Posted by: PhxEditor | September 02, 2009 at 10:13 AM
A blurb on Phoenix's wanna be "partner":
http://www.independent.co.uk/opinion/commentators/johann-hari/the-dark-side-of-dubai-1664368.html
Sound familiar?
Posted by: eclecticdog | September 03, 2009 at 03:44 PM
I need to make a correction to my earlier comment:
From 1999 to 2007 permanent checkpoints were legislatively prohibited in Arizona because of language in the annual appropriations bill inserted by Arizona's Rep. Kolbe. The requirement was dropped from the FY 2007 Homeland Security appropriations bill. The Tucson sector, however, still has NO permanent checkpoints, though one has been proposed on I-19 between Tucson and Nogales.
There are, however, two permanent checkpoints in the Yuma Sector.

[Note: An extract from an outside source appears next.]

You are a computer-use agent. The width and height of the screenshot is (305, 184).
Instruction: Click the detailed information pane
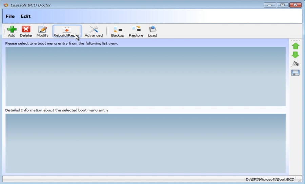[145, 143]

These are the only permanent U.S. Border Patrol checkpoints in Arizona, and obviously cannot interdict drug traffic coming into Arizona from Mexico, nor that traveling into most other parts of the U.S. from Arizona.
The Government Accountability Office just released a NEW report on Border Patrol checkpoints: see the map (figure 3) on page 17, and compare the dearth of Arizona permanent checkpoints with those in neighboring southwestern states (Texas, New Mexico, California). This is due to political interference by Arizona politicians, as earlier noted.